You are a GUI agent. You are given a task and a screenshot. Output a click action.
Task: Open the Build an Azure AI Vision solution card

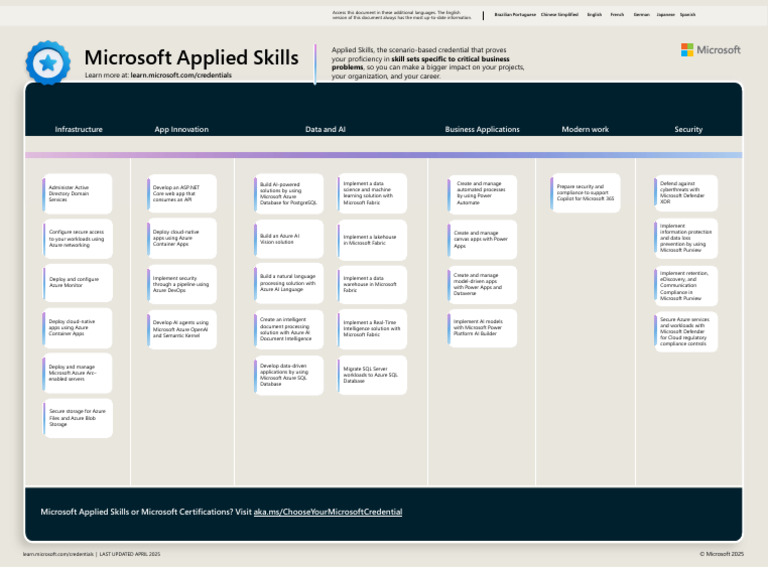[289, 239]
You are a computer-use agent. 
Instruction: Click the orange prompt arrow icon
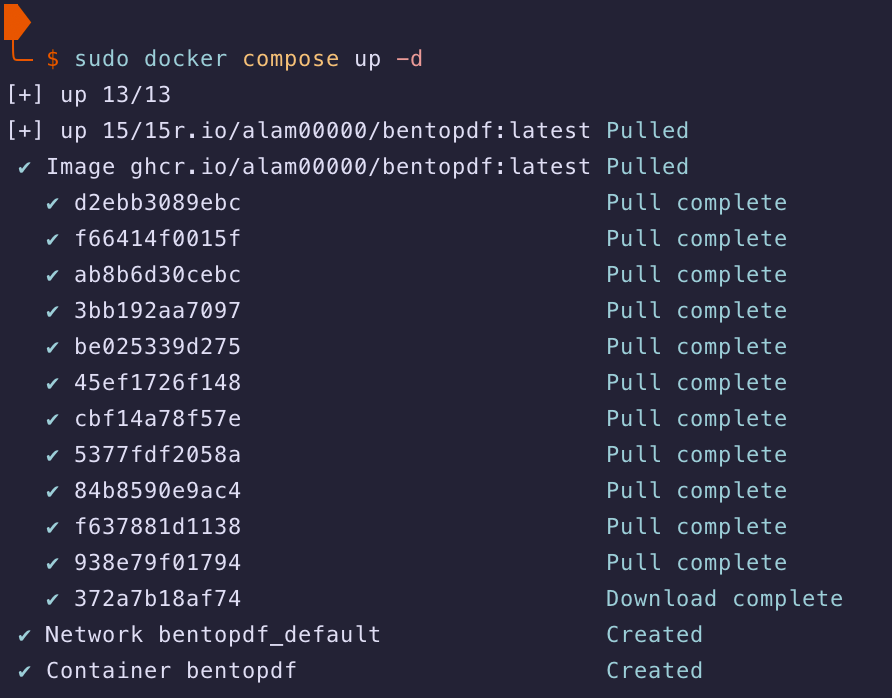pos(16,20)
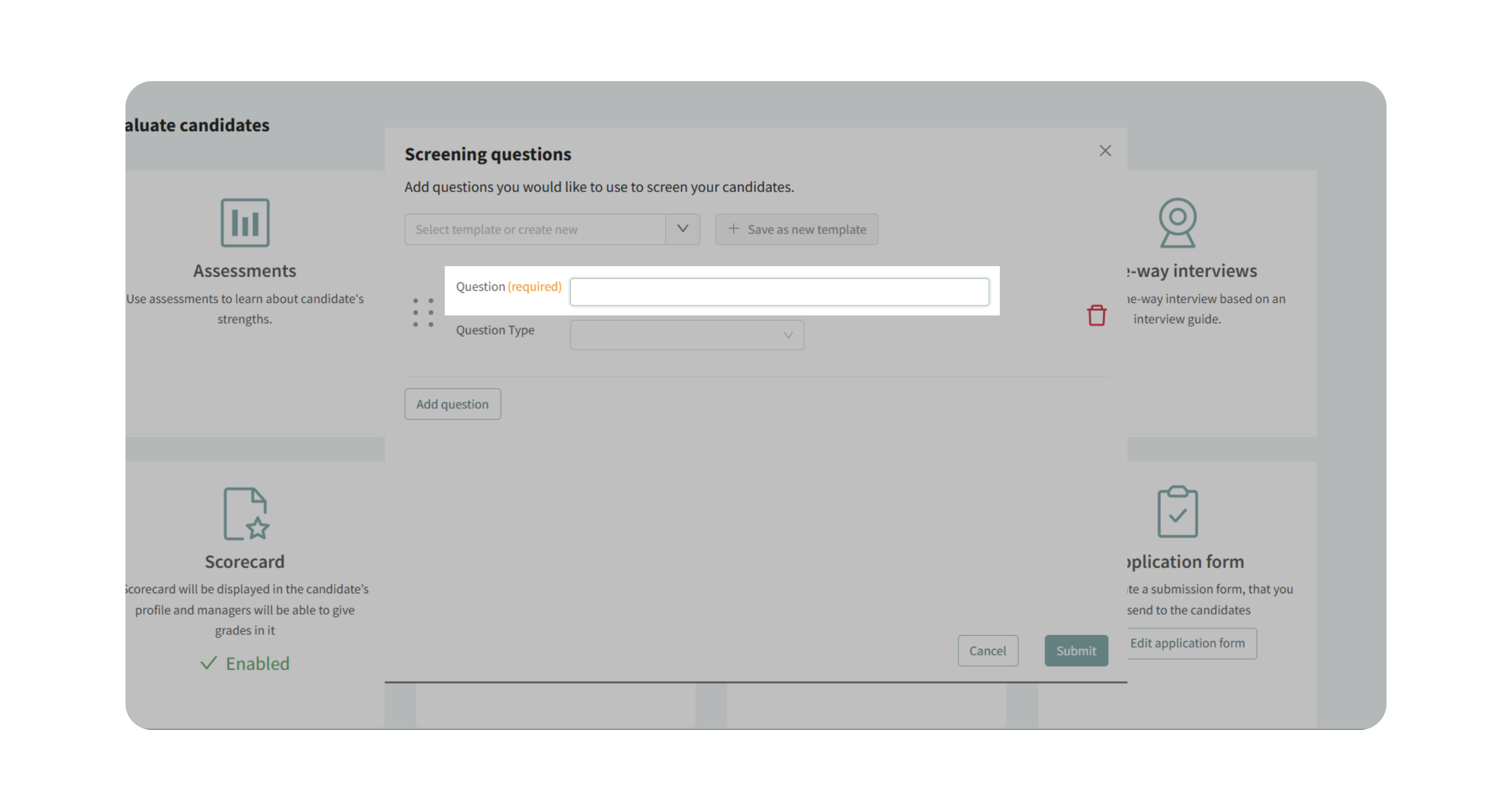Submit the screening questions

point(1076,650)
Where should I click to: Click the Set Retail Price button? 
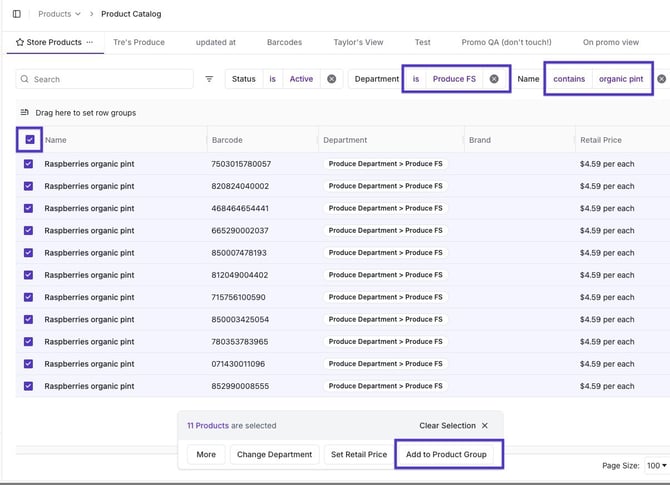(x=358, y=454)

== == ==

Reproduce the text of each item above word for word, omitting the pictures.

## Right answer
You are a GUI agent. You are given a task and a screenshot. Output a click action.
Task: Open the Build an Azure AI Vision solution card

[289, 239]
You are a computer-use agent. 
Instruction: Click the orange prompt arrow icon
pos(16,20)
Submit the screening questions

point(1076,650)
Where should I click to: Click the Set Retail Price button? 
(x=358, y=454)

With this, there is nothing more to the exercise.